Médiation politique au Sénégal : Serigne Modou Kara Mbacké lance un appel à l’unité
Médiation politique au Sénégal : Serigne Modou Kara Mbacké lance un appel à l’unité

Pour Serigne Modou Kara Mbacké, l’heure est venue de privilégier l’intérêt collectif plutôt que les divergences personnelles, alors que le Sénégal fait face à des défis socio-économiques majeurs.
Un message fort à l’occasion du Grand Magal de Touba
Lors des célébrations du Grand Magal de Touba, qui commémore l’exil de Cheikh Ahmadou Bamba, plusieurs figures spirituelles sénégalaises ont partagé leur vision sur l’actualité nationale. Parmi elles, Serigne Modou Kara Mbacké a pris la parole depuis son domicile de Mermoz pour évoquer les tensions persistantes entre le président Bassirou Diomaye Faye et le Premier ministre Ousmane Sonko.

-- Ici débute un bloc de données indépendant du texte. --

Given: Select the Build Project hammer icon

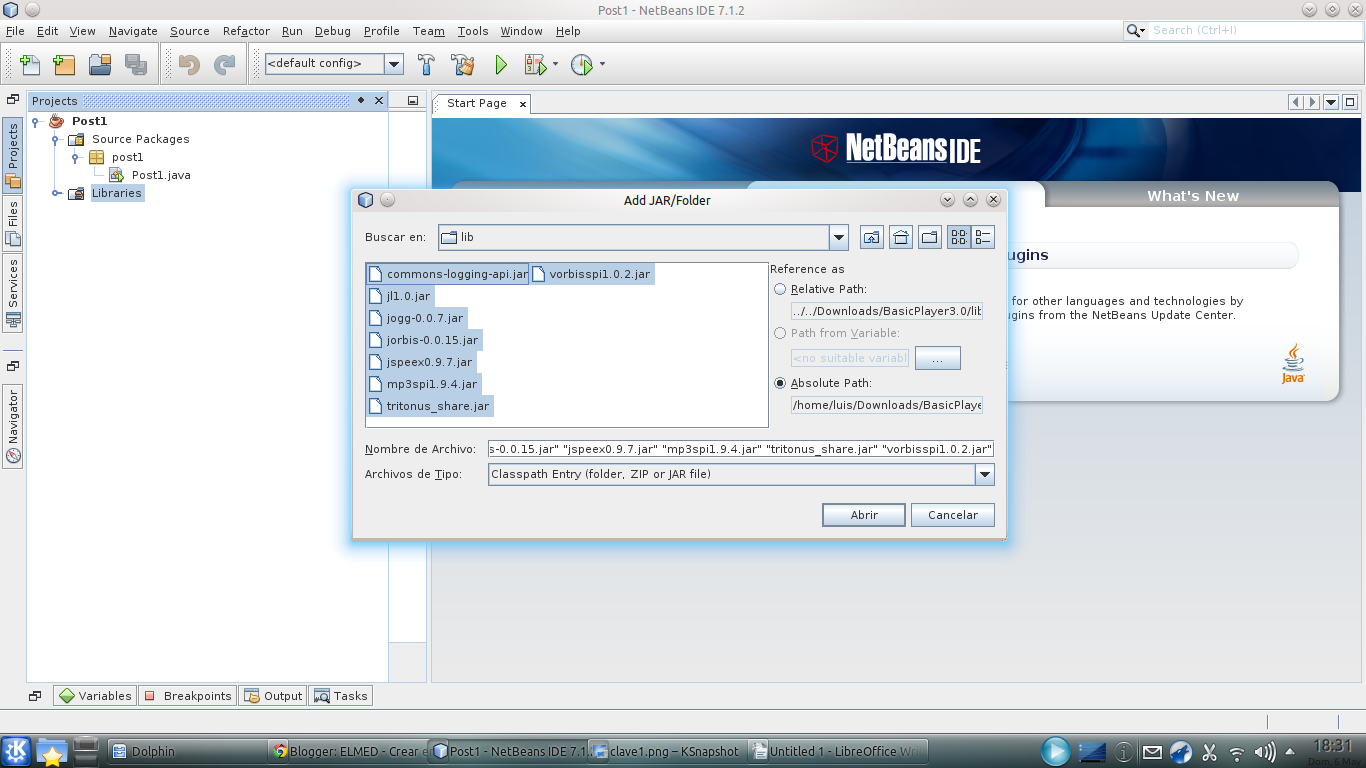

S’exprimant devant une assemblée de fidèles attentifs, le marabout a appelé à une réconciliation urgente entre les deux dirigeants. « Leurs divergences ne doivent pas occulter l’essentiel : ils sont minoritaires face à la nation dans son ensemble. Qu’ils se retrouvent pour le bien du pays », a-t-il déclaré avec fermeté. Pour lui, l’unité nationale doit désormais primer sur les querelles politiques.
L’appel à l’apaisement : un plaidoyer pour le dépassement des clivages
Serigne Modou Kara Mbacké n’a pas hésité à hausser le ton pour souligner l’urgence d’une reprise de dialogue. « Ils doivent oublier leurs différends et repartir sur de nouvelles bases pour l’avenir du Sénégal. Ce sont avant tout des cousins à plaisanterie », a-t-il insisté, mêlant arguments politiques et références culturelles pour renforcer son message d’apaisement.
Au-delà des enjeux de pouvoir, le guide spirituel a rappelé que la relation entre Diomaye Faye et Sonko s’inscrit dans une histoire commune, forgée bien avant leur ascension politique. En endossant le rôle de médiateur, il cherche à influencer la dynamique actuelle et à rappeler que l’unité nationale doit transcender les ambitions individuelles. « Ce n’est pas la politique qui nous a unis, mais le travail partagé, jusqu’à ce que les liens familiaux et culturels s’installent », a-t-il conclu, plaidant pour un dépassement des clivages au profit de l’essentiel.